Momma, I know its hard. Could you go up to the hospital by yourself in the evenings after you get your DS settled? I know with me, my favorite time to go was late at night when my other kids were asleep in bed because then I didn't feel torn. It is so hard when you have other kids. Could your DF take your son for a walk while you are with your other LO? My husband and I would trade times, I would watch our kids while he spent time with the babies, and then he would watch teh kids while I was there. Then I would go up at night.
Feeling upset about your baby being in the NICU is normal, and doesn't neccesarily mean its PPD. Both my girls were in for 47 days, and maybe I am the minority here, but I wasn't depressed. Was it hard, yes, were there times I cried, and felt like it wasn't fair, and times I just wanted to grab my babies and take them home, yes, but depression, no.
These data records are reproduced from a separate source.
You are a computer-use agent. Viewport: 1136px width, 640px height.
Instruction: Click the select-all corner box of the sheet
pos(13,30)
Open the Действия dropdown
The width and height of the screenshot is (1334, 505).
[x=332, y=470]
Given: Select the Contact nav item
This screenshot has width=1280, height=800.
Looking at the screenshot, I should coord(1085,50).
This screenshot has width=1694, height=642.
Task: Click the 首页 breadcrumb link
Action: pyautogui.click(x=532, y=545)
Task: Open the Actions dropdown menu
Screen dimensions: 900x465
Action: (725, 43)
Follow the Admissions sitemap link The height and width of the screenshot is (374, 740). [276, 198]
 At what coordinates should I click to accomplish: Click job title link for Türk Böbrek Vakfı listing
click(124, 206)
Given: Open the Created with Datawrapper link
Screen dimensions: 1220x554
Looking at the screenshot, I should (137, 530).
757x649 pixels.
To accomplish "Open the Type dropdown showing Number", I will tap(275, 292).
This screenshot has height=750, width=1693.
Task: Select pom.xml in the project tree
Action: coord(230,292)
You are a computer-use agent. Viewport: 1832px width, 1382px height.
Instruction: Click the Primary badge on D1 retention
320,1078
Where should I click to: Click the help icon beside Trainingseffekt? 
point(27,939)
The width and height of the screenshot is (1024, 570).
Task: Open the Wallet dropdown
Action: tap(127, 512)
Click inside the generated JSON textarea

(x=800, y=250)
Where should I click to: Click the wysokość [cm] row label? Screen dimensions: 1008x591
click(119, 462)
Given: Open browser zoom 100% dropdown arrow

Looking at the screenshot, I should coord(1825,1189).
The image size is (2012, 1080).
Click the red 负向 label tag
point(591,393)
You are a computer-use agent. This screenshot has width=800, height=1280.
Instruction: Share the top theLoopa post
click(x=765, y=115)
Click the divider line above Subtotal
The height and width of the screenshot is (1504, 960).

I am sorry your little guy has had a few set backs, but try and focus on the steps forward! He is gaining weight really well, that is awesome. I know you want him to just get better so you can take him home, and the set backs make you feel bad, but try and look at it anouther way, and understand that even though he is back on IV, it is the best thing for him right now to help him to get better. The most important thing is your babies health, and so if he has some set backs, he is in the right place, and getting the best care. It may seem like forever right now, but soon he will be home, and getting that baby chunk on, and you will be the one taking care of him. You can help him now, just by being there when you can, and talking to him, kangarooing him when you can, try and just enjoy the time you have there with him, even if its only a short time.
As for your DF, try not to let it get to you. I don't think men understand what its like as a mother with a baby in the NICU. My husband I don't think understood my feelings, and so he just didn't say too much about things. It is a weird place to be, and its hard to know what to say, or how to deal. Your emotions are all over, your hormones are all over. Just be gentle with yourself, know that this time is only a small blip in the grand scheme of life, and soon you will be home with your baby moving forward. (((HUGS))) You can get through this, and it is ok to cry. Sending you prayers of strength and huge hugs!!